The Modern Table:
Essential Forms and Enduring Tools
Photographed by Marius W. Hansen
As the year winds down in a whirl of holiday feasting, take a moment to consider the designs for living that accompany each meal and gathering. Paring back the decorative flourishes of December reveals a modern table with streamlined utensils, refined serving pieces, and finely formed tools that transcend seasons and trends.
“Formality is not necessary for beauty,” wrote Russel and Mary Wright in their 1950 Guide to Easier Living. The designing couple brought a newly modern spirit to American housewares, experimenting with easily maintained materials and mass production to create beautiful, useful, and widely available pieces. The Wrights’ approach endures in the work of Brooklyn-based Billy Cotton, whose clean-lined tableware is both elegant and affordable.
Old-world craftsmanship prevails at Königliche Porzellan-Manufaktur (KPM) Berlin, which still manufactures classic dinnerware and porcelain accessories by hand, but even the most precious materials can be made modern.

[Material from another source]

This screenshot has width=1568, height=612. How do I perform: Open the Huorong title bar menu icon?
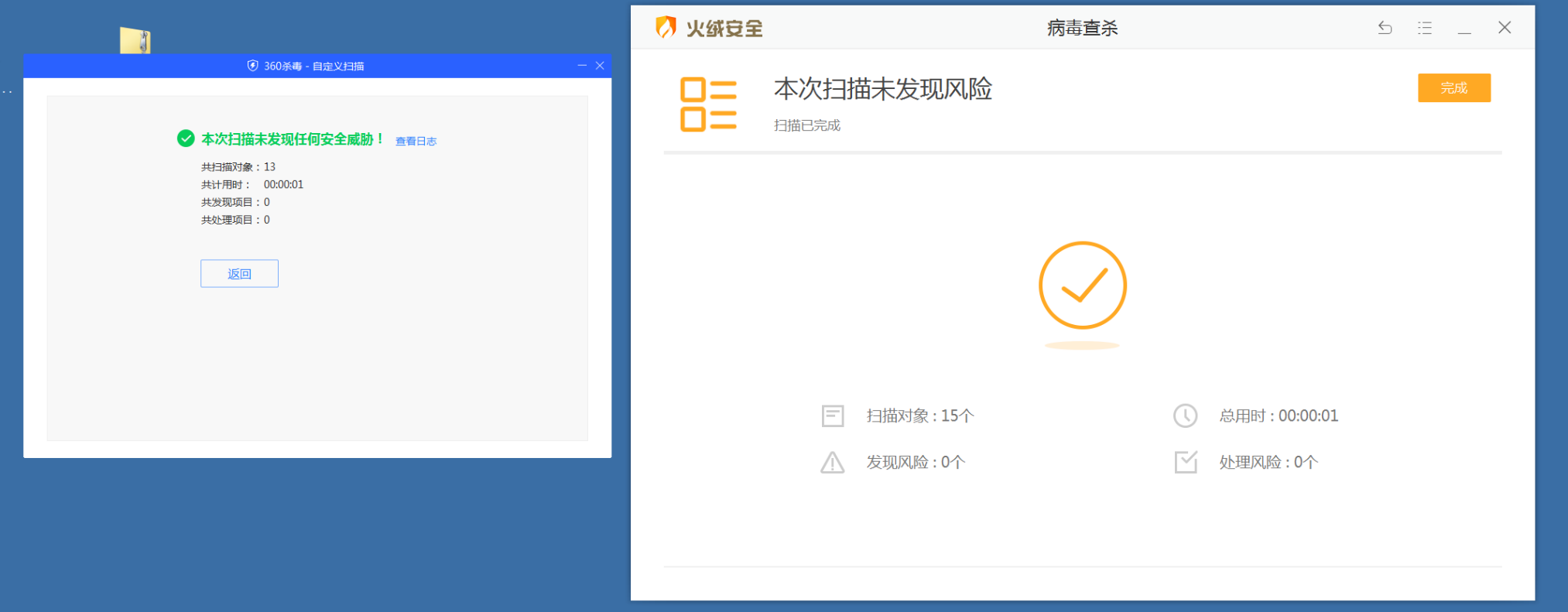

Designed by Trude Petrie, the Urania dinner service refines each piece—from serving platter to egg cup—to its essential form.
Design is a plan for arranging elements in such a way as best to accomplish a particular purpose. Charles Eames
Designing for the table is problem-solving: How can a particular task be accomplished in a more efficient, effective, or pleasurable way? How can objects and tools better complement one another? Asking and answering such questions led the designers at Stockholm-based studio Claesson Koivisto Rune to develop a novel coaster. Their “Basso,” designed for Skultuna, is a disc of polished brass with a convex bulb that fits snugly into the concave dent in the bottom of most wine bottles. When placed on the coaster, the bottle instantly adjusts to a centered position.
“Why shouldn’t you have special things be a part of your everyday life?” asks Deborah Ehrlich, a designer renowned for exquisitely simple crystal glassware that begins as sketches in her studio in New York’s Hudson Valley. Her glasses are hand-blown, hand-cut, and polished to a clear-as-water finish. Artisan knowledge is also a hallmark of glassware crafted in Yachiyo, Japan under the guidance of certified traditional Japanese craftmasters, a prestigious prefectural title for those who have attained the highest level of skill and knowledge of traditional regional crafts.
Sharing food with another human being is an intimate act that should not be indulged in lightly.M.F.K. Fisher
For Jesper Ståhl, cutlery was the ultimate design project. “It involves the functional aspects of ergonomics and production, to find the right balance and weight, but also artistic expression—strong visual, emotional, and tactile qualities,” says the Swedish designer. His collection for Design House Stockholm combines streamlined matte-polished steel with handles coated in durable black thermoplastic. “We have taken a sculptural approach to the design process,” notes Ståhl, “where great care is put in its transformation of form, with both distinct and complex surfaces, and smooth transitions.”